7 principles for ethical decision making in wildlife management

February 20, 2017

A globally diverse panel of 20 experts in wildlife conservation, management and welfare, including WildCRU’s Dr Sandra Baker, have produced the first international principles for ethical decision-making in wildlife management.

The work took place through a process of facilitated engagement at a 2-day forum in Vancouver, hosted by the British Columbia SPCA and the University of British Columbia. The experts, from seven countries, agreed to an interdependent and step-wise set of 7 principles for managing human-wildlife conflict. In brief these are: 1) modify human practices when possible; 2) justify the need for control; 3) have clear and achievable outcome-based objectives; 4) cause the least harm to animals; 5) consider community values and scientific information; 6) include long-term systematic management; and 7) base control on the specifics of the situation.

The forum particularly highlighted the importance of making decisions to control wildlife based on the specifics of each human-wildlife conflict case, rather than just because an animal is generically labelled as a “pest”.

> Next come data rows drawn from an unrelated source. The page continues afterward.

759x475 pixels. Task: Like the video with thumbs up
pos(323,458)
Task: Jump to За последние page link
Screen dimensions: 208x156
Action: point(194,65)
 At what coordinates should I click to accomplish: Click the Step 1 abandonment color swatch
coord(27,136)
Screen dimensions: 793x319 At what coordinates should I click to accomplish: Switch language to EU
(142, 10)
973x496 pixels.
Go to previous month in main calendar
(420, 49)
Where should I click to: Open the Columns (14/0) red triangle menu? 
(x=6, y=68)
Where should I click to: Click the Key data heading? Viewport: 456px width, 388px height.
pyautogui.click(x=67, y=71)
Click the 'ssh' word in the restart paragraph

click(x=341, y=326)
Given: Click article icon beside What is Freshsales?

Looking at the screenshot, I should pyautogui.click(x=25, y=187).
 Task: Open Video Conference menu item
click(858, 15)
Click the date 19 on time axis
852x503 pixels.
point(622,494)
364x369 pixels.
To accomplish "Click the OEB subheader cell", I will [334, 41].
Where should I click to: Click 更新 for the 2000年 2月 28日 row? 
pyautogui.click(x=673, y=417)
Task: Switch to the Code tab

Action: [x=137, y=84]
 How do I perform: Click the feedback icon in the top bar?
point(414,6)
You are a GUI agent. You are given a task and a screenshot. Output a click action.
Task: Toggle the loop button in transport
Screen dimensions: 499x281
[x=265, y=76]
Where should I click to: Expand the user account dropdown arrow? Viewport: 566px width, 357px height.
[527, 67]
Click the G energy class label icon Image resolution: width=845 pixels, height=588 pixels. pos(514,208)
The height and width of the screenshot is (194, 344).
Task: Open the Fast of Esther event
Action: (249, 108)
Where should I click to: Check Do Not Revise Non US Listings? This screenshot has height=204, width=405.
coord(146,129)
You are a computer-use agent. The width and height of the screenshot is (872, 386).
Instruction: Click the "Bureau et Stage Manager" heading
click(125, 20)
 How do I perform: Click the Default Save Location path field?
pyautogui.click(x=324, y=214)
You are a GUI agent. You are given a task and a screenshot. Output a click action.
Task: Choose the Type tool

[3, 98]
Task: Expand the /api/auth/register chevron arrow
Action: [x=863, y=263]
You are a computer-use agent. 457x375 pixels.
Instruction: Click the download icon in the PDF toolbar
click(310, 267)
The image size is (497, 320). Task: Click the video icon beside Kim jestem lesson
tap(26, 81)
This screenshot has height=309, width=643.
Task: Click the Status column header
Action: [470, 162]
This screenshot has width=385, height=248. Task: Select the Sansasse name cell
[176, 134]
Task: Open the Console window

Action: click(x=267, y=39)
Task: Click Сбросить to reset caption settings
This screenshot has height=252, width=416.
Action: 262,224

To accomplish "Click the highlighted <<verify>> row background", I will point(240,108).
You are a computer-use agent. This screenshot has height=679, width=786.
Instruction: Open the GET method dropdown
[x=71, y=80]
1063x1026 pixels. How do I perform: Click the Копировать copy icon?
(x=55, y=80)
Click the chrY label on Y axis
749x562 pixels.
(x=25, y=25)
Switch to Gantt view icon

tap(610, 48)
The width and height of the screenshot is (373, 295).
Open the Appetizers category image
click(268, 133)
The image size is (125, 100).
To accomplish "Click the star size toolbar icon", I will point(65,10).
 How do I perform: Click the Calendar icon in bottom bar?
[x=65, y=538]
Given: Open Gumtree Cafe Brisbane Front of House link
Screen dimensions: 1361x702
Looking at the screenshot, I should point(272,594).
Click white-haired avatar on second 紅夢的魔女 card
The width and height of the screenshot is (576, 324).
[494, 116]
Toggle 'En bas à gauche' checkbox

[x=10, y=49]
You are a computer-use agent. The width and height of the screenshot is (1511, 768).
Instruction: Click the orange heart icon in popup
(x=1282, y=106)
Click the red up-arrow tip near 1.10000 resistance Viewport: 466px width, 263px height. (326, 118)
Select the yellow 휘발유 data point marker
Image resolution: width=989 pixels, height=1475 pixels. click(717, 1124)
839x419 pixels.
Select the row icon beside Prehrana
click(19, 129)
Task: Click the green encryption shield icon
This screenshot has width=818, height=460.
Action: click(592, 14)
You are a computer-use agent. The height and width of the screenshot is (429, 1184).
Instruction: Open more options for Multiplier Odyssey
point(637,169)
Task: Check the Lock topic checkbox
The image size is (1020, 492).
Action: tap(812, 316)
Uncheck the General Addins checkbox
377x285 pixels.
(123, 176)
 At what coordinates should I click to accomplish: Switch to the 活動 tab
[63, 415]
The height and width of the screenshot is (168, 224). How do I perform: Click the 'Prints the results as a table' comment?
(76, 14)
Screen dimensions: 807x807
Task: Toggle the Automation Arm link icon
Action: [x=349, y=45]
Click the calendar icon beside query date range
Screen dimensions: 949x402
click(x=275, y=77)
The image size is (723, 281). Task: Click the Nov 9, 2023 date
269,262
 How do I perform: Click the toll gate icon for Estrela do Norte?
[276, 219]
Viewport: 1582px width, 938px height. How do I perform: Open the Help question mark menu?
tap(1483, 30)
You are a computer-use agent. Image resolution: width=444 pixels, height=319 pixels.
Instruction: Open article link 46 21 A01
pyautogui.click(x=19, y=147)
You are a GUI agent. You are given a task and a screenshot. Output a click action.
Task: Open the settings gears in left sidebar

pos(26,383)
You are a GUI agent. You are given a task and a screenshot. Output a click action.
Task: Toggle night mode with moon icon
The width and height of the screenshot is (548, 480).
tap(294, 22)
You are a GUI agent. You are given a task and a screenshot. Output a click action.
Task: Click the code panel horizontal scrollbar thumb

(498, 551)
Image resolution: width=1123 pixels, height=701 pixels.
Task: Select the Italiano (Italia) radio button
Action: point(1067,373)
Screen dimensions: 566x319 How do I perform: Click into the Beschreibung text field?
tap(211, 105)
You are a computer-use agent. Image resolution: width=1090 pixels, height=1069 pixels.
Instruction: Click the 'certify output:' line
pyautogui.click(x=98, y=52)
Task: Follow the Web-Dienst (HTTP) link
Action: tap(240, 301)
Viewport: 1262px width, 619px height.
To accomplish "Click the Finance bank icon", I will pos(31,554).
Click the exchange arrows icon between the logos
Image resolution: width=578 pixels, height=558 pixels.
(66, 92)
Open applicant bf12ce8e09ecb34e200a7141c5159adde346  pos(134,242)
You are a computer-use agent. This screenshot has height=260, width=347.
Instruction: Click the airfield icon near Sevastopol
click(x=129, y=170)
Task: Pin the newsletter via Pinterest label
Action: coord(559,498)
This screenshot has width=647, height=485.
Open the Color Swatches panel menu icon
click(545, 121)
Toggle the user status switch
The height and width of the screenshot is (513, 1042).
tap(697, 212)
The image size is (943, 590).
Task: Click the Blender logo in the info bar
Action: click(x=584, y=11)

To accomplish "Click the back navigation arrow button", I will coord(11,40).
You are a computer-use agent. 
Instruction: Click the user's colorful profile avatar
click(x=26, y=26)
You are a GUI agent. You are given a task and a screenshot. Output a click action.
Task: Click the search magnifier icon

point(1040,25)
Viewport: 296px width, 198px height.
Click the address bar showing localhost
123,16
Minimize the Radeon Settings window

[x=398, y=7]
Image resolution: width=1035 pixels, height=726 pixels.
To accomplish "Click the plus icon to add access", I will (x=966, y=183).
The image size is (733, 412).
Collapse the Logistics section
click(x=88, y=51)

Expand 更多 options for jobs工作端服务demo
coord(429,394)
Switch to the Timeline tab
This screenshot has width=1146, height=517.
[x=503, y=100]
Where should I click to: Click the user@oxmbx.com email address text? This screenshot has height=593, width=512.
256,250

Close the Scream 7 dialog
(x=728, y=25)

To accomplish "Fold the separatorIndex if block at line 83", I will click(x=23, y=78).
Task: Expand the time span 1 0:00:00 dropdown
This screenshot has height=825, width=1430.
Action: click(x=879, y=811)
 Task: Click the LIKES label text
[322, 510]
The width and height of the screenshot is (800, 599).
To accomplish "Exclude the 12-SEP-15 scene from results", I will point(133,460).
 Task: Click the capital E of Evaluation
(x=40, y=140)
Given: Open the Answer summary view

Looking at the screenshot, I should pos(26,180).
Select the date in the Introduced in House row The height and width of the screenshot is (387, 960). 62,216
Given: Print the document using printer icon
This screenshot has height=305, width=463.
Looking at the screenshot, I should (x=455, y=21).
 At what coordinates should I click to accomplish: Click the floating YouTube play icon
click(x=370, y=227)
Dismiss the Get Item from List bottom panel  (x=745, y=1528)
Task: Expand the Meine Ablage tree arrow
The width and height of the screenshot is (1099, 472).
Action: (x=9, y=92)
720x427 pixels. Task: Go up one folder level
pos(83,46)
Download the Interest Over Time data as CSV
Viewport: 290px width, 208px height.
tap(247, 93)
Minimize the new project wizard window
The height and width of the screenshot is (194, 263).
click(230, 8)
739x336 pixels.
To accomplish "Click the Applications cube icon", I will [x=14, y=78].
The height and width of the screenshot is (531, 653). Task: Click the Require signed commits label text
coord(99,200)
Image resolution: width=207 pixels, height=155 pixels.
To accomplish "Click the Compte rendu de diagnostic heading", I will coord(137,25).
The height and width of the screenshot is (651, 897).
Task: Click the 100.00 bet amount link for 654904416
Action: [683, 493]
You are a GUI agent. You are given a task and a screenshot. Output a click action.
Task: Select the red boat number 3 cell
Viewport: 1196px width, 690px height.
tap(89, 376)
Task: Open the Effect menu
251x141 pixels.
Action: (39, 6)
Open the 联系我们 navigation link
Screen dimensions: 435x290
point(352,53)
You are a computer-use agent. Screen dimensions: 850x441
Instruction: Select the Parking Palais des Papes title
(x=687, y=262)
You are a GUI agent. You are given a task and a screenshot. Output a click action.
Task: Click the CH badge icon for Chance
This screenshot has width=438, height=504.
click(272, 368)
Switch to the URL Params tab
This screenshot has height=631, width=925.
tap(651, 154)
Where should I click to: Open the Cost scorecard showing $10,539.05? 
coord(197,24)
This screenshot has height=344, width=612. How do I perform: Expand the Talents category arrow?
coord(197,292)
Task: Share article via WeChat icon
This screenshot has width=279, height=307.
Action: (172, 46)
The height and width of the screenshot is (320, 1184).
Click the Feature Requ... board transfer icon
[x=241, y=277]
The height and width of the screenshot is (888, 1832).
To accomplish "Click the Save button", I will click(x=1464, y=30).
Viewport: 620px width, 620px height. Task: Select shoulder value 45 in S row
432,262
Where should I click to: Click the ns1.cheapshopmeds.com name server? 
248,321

Sandra Baker explains, “Too often wildlife management is undertaken as a matter of routine, or as a knee-jerk reaction, rather than as a result of proper consideration of the scale and cause of the perceived conflict, and the likely outcome of the management action employed”.

The systematic process provided by the principles will help potential managers to decide whether and how to manage human-wildlife conflict situations.”

Dr Sara Dubois, lead author of the study adds, “The seven principles recognize both the legitimacy of the concerns people have in human-wildlife conflict situations, as well as the importance of protecting animals from unnecessary pain and suffering.”

Approaching the topic from a global perspective and examining wildlife conflicts from around the world was a key factor allowing us to develop principles that can be universally applied.”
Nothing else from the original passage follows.